# [Requirement 1]
In the sewing passage, what stitch was used for most of the joining seams in the skirt?
# [Requirement 2]
Output everything in the sewing passage from "I chose the" down to "ribbon for closure.", copying it word for word.

---------- Exercise passage

For most of the joining seams in the skirt, I used a running stitch and flat-felled the seams to create a slightly stronger seam (and a nicer look, and no need for securing fraying edges). For seams with more stress on them, such as the seam attaching the arm, I used backstich and then a line of running stitch - for security, and to convince the seam allowances to go towards the bodice, to later be hidden under the lining. I have increasingly taken to secure flat-felled seams with a running stitch. It goes faster, and I have grown to like the look on the outside of the garment.
The lining, and the little pad that's (I hope) also will keep the apron strings from sliding down later. I found a leftover piece of bias tape that was just enough to save me for messier solutions around the neckline.
I chose the simplest version of a bib front dress I could imagine, adding a bit of coarser linen for the closure part. A leftover piece for ribbon for closure.
The front without the bib - worn over a bodied petticoat in wool and a shift. I am not sure if petticoats in wool were a thing, but I live in Sweden and use my gear also when it's not summer. I will use a wool petticoat, so sue me. I normally use stays, but didn't for the trying on. The stays do very little to alter my shape, actually: at least not enough to matter with this type of dress which has no plunging neckline to (try to) fill.

--------------------
---------- Supplied material

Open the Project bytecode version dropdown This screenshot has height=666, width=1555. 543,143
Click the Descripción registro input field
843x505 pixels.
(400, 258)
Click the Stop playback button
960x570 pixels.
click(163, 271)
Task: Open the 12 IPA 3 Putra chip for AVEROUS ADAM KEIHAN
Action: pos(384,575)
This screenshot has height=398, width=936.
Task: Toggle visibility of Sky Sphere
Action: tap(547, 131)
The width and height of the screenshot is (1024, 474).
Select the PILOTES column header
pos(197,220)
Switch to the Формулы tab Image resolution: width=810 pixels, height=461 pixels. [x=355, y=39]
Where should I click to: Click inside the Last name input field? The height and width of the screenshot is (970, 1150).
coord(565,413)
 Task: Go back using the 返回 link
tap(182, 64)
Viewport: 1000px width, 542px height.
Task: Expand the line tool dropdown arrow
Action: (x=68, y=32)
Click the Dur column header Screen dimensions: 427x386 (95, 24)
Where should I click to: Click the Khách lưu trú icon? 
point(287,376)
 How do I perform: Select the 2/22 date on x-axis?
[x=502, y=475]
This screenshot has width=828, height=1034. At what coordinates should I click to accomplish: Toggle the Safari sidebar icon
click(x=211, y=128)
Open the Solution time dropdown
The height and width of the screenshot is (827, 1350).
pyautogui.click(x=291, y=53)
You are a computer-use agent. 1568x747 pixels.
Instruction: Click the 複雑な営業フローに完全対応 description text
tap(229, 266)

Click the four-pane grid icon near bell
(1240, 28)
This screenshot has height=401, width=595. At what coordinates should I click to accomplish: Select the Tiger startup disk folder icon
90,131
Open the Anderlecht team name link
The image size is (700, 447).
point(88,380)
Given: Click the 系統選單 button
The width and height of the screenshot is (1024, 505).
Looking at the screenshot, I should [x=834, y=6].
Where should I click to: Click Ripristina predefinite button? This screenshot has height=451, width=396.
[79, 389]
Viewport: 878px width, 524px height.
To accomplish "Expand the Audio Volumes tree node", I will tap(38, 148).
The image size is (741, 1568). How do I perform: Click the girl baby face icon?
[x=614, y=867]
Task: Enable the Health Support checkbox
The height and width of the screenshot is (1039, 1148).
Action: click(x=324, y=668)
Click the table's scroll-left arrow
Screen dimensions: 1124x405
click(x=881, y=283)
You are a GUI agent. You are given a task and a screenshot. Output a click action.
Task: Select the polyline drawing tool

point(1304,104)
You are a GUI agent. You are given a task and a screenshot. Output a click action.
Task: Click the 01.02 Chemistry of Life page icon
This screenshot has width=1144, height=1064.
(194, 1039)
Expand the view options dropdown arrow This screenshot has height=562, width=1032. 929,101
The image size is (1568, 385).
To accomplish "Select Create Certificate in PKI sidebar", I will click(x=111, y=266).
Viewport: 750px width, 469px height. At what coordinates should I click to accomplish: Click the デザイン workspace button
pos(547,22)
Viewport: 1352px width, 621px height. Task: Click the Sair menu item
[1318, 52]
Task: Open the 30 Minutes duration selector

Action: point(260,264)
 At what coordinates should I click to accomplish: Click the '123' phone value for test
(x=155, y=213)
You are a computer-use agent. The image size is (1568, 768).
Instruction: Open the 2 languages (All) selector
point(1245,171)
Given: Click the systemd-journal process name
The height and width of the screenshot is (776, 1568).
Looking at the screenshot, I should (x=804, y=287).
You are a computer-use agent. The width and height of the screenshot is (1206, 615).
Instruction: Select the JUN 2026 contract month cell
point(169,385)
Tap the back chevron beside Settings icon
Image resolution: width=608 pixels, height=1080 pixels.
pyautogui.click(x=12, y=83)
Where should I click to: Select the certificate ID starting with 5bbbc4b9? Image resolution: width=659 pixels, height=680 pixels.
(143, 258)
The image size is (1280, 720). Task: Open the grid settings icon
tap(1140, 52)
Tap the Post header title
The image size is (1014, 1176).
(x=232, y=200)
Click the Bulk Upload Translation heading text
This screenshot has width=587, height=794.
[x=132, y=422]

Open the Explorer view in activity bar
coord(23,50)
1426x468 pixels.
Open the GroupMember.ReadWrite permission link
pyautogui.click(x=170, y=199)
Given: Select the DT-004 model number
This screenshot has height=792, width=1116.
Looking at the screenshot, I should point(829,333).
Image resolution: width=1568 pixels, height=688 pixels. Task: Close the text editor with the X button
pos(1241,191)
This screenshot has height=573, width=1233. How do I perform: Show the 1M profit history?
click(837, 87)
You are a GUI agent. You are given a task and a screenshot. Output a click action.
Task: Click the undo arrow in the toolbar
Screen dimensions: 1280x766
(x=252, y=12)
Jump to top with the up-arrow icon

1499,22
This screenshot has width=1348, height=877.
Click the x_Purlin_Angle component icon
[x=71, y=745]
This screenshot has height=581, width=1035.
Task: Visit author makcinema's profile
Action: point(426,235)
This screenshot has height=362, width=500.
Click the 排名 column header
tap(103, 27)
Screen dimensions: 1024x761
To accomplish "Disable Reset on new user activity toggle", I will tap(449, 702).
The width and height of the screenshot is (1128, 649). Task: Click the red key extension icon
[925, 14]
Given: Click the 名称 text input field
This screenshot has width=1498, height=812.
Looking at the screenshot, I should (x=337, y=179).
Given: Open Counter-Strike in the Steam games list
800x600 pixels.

--------------------

# [Solution 1]
A running stitch, with the seams then flat-felled.

# [Solution 2]
I chose the simplest version of a bib front dress I could imagine, adding a bit of coarser linen for the closure part. A leftover piece for ribbon for closure.